Friendfeed and the Hong Kong effect

Friendfeed is the newest new thing out in Silicon Valley that has hockey stick growth in only a few weeks. Seen by many as a refuge from Twitter and the constant ‘fail whale’, Friendfeed’s growth is just going out of control. (Friendfeed, for those not in the know, is a micro-blogging platform that lets you put up quick notes to your ‘core regular’ followers, i.e. friends. Twitter was the original, but simply cannot keep up with the growth, leading to a fail message of a big whale picture).

Anyway, I’m following a few tech luminaries and that shows me what their friends are posting, but I’m starting to notice something that I call the ‘Hong Kong effect’ with postings.

When I was living in Hong Kong, the Internet, quite frankly, was pretty boring. I couldn’t exactly put my finger on it until I thought about it for a bit and realized I was accessing all of my normal sites each day (Washington Post, NY Times, Silicon Valley sites, etc) at what turned out to be night time in the USA. Websites don’t really get updated at 1 in the morning, and in fact many go into maintenance mode at say 4 am (i.e. slower, etc).
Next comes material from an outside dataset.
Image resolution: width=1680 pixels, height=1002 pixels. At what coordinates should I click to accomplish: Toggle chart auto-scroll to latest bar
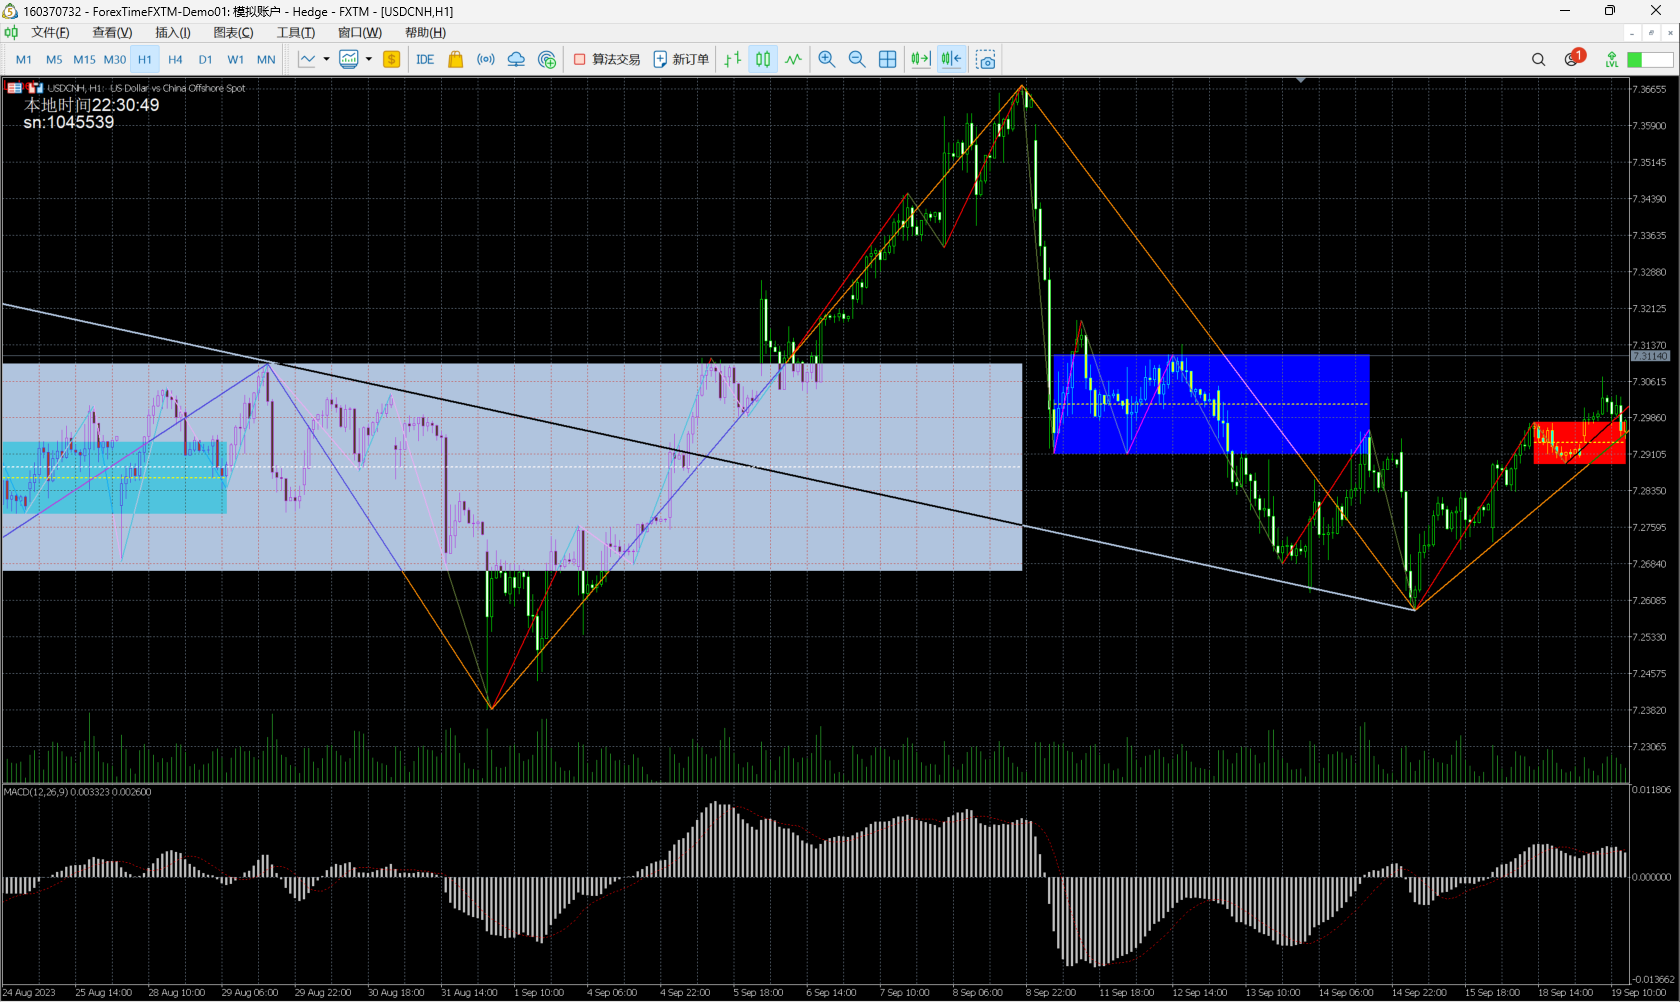(920, 60)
So the page I saw at the Washington Post when I woke up in Hong Kong (8am HK/8pm DC) was pretty much the same page I saw when I was having dinner later that night (6pm HK/6am DC).

The same sort of thing is happening with Friendfeed. With its userbase primarily in Silicon Valley, it seems that I’ll wake up in the morning in DC (7am) and there will be a few stories posted from after I went to bed, but I won’t really see any new content until about 1 or 2 pm this afternoon, when most of the Silicon Valley crowd gets up and starts chatting.

I guess I should start following more folks in Europe (I have a few) but the heavy users (and their friends) still seem to be living and posting on West Coast time.

We’ll see if I can change that in the next few days. It’s an interesting site (though I don’t like visually how the comment section appears) and I suspect it will have a very good future, so long as we don’t see the big whale appear on the homepage.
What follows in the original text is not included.